Material for this task section start

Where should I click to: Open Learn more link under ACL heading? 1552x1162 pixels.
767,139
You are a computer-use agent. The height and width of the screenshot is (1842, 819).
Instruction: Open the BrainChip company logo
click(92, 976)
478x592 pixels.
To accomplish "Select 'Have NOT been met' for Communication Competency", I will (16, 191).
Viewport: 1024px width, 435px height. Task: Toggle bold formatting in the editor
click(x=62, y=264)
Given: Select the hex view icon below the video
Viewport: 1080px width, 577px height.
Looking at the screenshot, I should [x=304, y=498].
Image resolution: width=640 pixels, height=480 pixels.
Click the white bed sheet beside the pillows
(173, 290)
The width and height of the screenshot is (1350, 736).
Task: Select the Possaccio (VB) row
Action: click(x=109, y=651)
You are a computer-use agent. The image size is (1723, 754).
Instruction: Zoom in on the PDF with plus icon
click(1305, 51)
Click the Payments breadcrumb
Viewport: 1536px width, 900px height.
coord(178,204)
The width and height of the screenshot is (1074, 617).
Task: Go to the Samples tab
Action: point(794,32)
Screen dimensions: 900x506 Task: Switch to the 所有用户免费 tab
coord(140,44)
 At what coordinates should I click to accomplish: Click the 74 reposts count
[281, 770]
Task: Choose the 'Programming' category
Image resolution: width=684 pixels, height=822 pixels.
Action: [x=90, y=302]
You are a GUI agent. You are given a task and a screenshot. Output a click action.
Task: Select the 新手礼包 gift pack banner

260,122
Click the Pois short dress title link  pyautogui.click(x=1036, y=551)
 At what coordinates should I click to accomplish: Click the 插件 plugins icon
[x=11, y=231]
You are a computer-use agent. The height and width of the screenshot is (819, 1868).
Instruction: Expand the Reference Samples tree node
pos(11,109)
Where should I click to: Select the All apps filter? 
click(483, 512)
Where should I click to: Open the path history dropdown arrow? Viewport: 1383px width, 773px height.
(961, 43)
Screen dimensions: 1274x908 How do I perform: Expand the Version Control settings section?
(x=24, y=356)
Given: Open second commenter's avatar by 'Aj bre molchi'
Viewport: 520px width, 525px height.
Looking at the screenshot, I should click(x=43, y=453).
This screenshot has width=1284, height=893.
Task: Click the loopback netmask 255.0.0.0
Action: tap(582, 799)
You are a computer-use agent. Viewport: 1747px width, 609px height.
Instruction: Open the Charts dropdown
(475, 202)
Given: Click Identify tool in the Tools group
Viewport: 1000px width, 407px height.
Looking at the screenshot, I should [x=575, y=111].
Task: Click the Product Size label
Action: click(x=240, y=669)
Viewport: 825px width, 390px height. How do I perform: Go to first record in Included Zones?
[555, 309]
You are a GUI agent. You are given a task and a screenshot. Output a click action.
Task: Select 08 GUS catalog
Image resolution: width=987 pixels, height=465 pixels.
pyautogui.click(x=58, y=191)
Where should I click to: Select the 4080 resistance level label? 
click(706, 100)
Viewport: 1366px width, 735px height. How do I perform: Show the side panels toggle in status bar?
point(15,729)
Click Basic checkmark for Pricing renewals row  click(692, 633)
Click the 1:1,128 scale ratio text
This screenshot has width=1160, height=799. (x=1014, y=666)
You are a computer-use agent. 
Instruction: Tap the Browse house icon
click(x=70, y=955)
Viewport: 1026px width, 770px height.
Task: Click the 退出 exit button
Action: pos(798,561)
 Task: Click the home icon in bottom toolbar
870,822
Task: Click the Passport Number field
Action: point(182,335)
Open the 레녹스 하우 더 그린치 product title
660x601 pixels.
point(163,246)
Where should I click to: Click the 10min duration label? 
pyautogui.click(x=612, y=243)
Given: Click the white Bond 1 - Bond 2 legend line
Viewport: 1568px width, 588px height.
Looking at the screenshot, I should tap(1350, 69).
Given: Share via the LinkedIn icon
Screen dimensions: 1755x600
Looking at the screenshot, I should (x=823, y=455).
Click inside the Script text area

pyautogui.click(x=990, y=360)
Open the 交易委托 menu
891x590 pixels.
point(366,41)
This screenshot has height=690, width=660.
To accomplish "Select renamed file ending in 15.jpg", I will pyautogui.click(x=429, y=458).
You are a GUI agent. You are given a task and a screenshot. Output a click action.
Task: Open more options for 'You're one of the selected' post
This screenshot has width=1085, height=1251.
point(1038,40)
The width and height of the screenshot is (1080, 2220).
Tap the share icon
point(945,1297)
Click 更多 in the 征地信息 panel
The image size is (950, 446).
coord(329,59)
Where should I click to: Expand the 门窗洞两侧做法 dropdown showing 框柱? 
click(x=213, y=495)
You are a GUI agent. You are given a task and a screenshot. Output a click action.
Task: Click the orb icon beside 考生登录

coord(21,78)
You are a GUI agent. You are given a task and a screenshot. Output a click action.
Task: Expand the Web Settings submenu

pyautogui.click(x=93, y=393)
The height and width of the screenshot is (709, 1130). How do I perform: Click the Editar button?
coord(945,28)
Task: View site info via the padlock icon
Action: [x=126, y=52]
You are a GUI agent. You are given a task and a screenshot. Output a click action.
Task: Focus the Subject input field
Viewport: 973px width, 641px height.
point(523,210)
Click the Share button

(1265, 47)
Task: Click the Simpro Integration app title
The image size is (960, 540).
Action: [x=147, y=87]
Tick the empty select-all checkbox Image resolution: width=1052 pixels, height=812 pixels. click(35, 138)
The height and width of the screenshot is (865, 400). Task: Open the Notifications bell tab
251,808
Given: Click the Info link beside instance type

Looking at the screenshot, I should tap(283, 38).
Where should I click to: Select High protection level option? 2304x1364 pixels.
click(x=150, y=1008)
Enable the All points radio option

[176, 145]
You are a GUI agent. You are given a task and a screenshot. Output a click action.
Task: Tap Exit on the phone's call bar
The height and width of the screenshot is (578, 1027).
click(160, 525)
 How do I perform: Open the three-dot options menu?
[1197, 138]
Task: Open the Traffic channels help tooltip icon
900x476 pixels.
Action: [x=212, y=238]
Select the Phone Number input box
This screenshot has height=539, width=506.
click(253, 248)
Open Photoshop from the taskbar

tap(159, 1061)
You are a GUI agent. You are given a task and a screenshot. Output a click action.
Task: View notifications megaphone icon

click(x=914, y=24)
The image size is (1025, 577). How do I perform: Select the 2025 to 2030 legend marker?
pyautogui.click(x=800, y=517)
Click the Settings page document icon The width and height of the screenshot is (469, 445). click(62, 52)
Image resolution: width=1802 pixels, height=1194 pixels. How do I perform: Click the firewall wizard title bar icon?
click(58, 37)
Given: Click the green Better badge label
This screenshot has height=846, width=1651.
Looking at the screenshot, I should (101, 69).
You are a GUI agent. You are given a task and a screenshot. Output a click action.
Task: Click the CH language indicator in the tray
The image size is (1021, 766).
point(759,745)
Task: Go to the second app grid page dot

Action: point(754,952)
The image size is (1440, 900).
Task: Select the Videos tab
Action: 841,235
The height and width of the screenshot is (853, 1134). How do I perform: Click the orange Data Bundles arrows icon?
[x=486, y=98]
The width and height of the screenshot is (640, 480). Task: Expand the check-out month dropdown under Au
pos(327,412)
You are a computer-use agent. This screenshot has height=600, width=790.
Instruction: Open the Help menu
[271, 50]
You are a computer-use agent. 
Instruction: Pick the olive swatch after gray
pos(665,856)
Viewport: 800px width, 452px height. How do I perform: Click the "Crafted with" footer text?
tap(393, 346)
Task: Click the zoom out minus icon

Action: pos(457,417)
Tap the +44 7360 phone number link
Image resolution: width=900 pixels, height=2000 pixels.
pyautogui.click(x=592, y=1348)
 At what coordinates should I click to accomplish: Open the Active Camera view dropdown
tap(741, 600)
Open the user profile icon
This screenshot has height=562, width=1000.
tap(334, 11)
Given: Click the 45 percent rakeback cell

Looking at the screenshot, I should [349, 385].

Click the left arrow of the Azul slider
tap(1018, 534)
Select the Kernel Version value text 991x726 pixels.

Material for this task section end

### Aim of the exercise
In the entries above, find each line with the word "computer" and copy it.

### Solution
You are a computer-use agent. The height and width of the screenshot is (1842, 819).
You are a computer-use agent. The image size is (1723, 754).
You are a computer-use agent. The height and width of the screenshot is (819, 1868).
You are a computer-use agent. Viewport: 1747px width, 609px height.
You are a computer-use agent. 
You are a computer-use agent. This screenshot has height=600, width=790.
You are a computer-use agent. 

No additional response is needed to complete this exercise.